His argument was founded on psychological concepts as well as ideas from law.
During his lecture, given at noon on Thursday in the Teplitz Memorial Courtroom at Pitt’s School of Law, he cited a number of psychological experiments. One experiment presented situations in which white subjects were bumped into by blacks and whites, then interviewed about the event.
The majority of those bumped by blacks interpreted the bumps as being intentional or mean-spirited, while the majority of those bumped by whites felt that the bumps were innocuous.
The same experiment was later repeated, with comparable results, using a group of 8-year-olds as the test subjects.
He also cited an experiment that elucidated the psychological effects of stereotypes on those who are stereotyped. The experiment featured black and white students taking a test consisting of questions from the GRE. The experimenters told the students the test would measure intelligence. The black students scored significantly lower on the test. A second group took the same test, without being told that the test measured intelligence. This time, the scores were indistinguishable.
Results like those produced by black students were also observed in similar tests. One test had white women scoring lower than white men in a “math test.” Another had white men scoring lower than Asian men, also in a “math test.”
While Armour’s analysis of the cause of racism was largely without blame, he also made it clear that the results were unacceptable.
In Baltimore, according to Armour, 56 percent of black males, age 16 to 29, are in some level of the criminal justice system. The same is true of one-third of that demographic in California, he said.
As a professor, Armour has witnessed the phenomenon firsthand, such as when only one of the eight black students in one of his classes was a man. Armour called for an end to this “dire demographic in the classroom.”

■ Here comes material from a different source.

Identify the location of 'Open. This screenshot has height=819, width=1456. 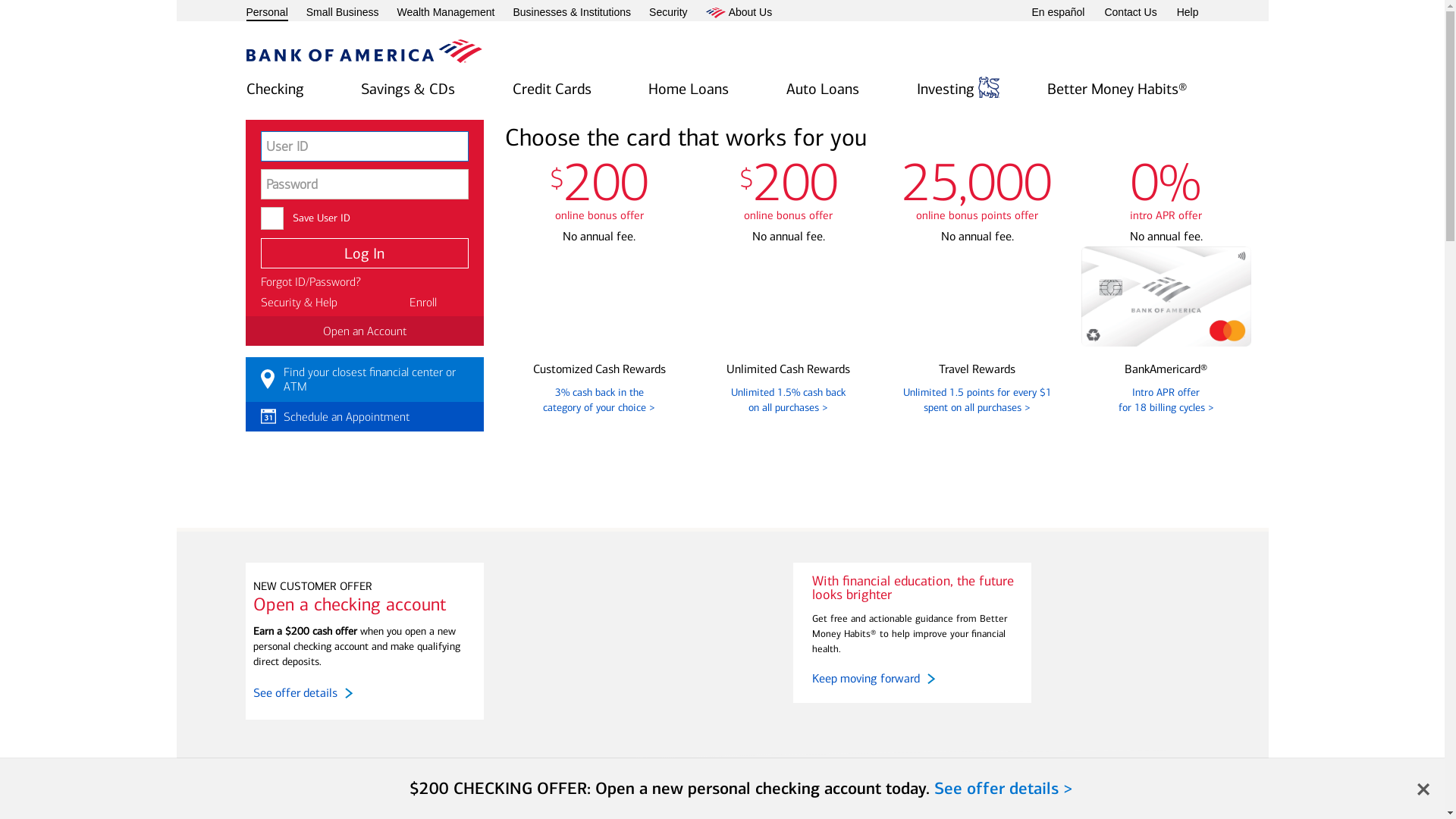
(274, 90).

He also recalled a conversation he had with an opponent of affirmative action, who argued that the program interfered with his ability to trust his gut instinct. Armour noted that gut instinct was fully susceptible to racism – that it was influenced by unconscious biases – and that affirmative action helps to counteract those biases.
He rebuked a school of thought suggesting that racism was a natural, instinctual reaction. Using such psychological justification, he said, is a racism that “hides its fascist boots beneath a lab coat.”

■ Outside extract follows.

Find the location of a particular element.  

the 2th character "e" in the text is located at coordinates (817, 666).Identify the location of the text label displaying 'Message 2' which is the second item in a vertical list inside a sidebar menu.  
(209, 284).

Armour discussed the issue of attribution: In the legal system, the question arises as to whether a crime has been committed because of a shortcoming in character, or as the result of a reaction to an untenable situation. He said in the shooting at Columbine, the response to the crimes of whites was to try to attribute the crimes to external, situational factors, such as violence in entertainment media, whereas inner-city crimes committed by minorities, tend to be attributed to character.
Armour also discussed a matter very much directed at the many law students who were among the approximately 150 people in the audience. He said he had initial reservations about pursuing a legal future, because he felt that thinking like a lawyer might entail him to think differently.

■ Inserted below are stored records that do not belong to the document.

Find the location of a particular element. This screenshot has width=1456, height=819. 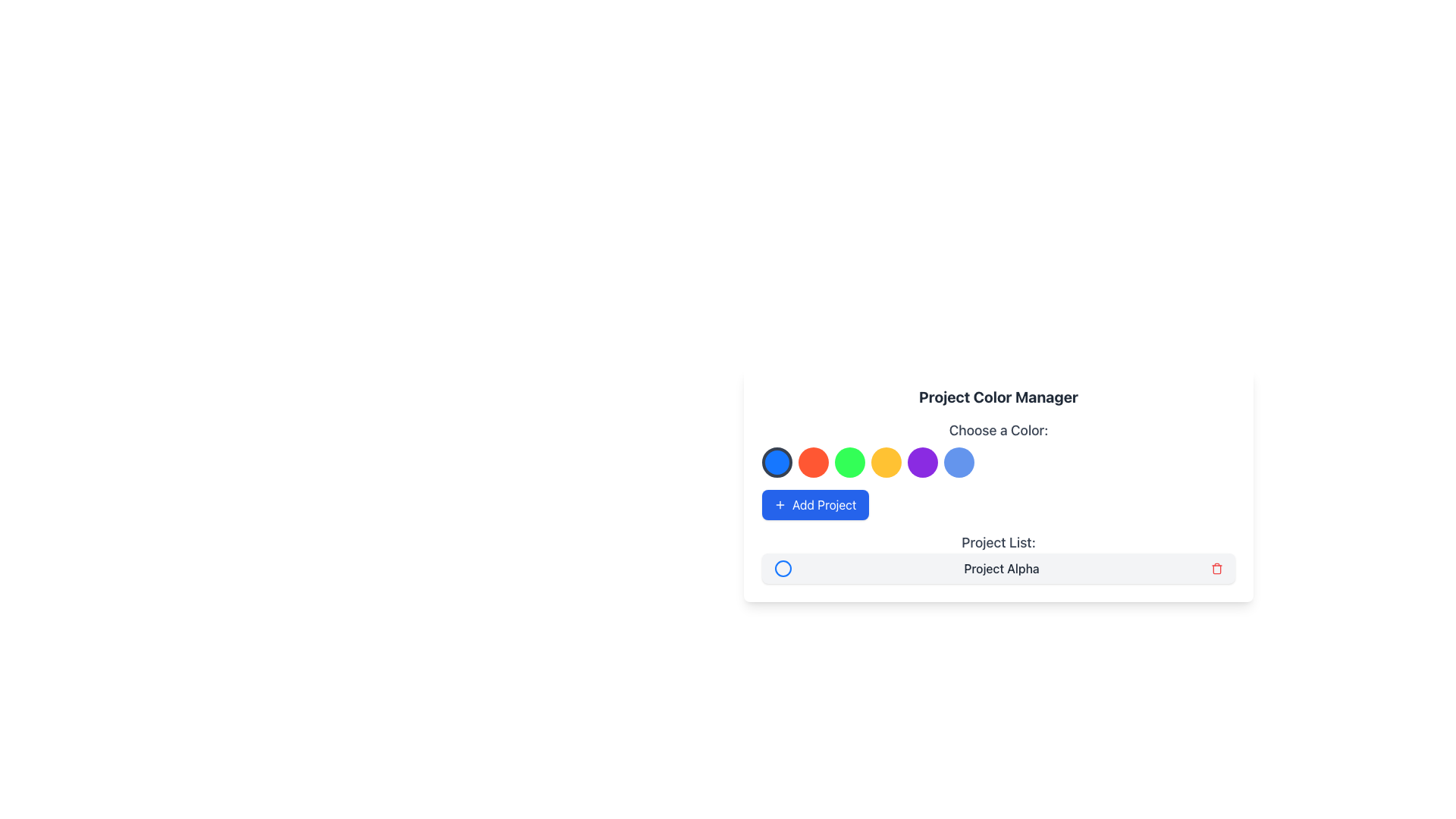

the green circular button located in the 'Project Color Manager' section, which is the third item in a row of six colored icons is located at coordinates (850, 461).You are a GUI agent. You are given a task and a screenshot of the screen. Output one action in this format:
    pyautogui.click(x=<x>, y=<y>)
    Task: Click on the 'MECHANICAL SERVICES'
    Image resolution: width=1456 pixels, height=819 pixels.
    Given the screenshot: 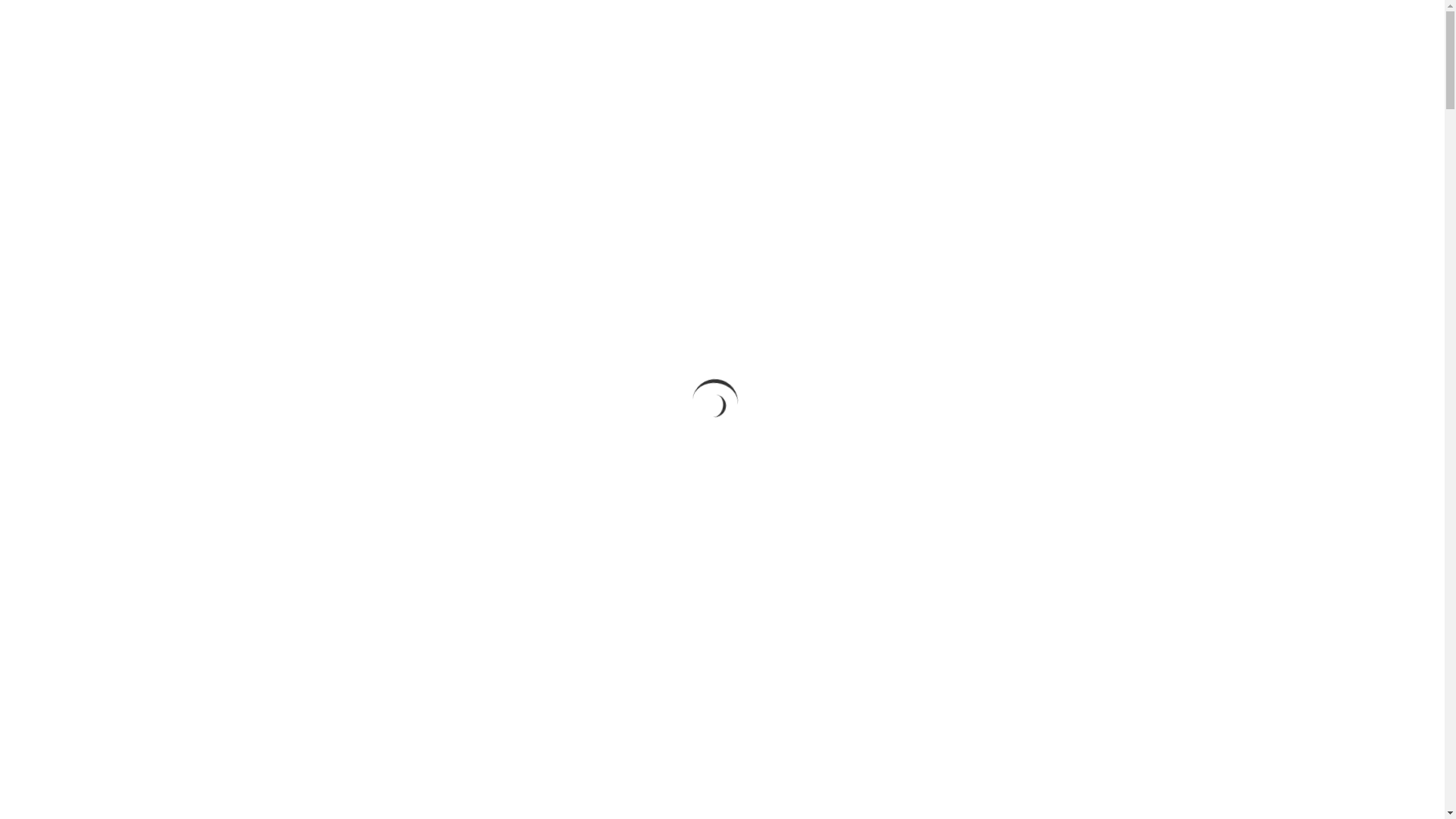 What is the action you would take?
    pyautogui.click(x=729, y=28)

He eventually realized, however, that “you don’t have to sacrifice your heart to develop your mind.”
Armour earned his bachelor’s degree in sociology from Harvard University, then moved on to the University of California Berkeley. He earned his J.D. from UC Berkeley’s Boalt Hall Law School. He was an assistant professor of law at Pitt from 1990-1995, and spent another two years as an associate professor.
Armour’s speech was the latest installment of the law school’s annual “Martin Luther King Jr. Lecture on Racial Justice.”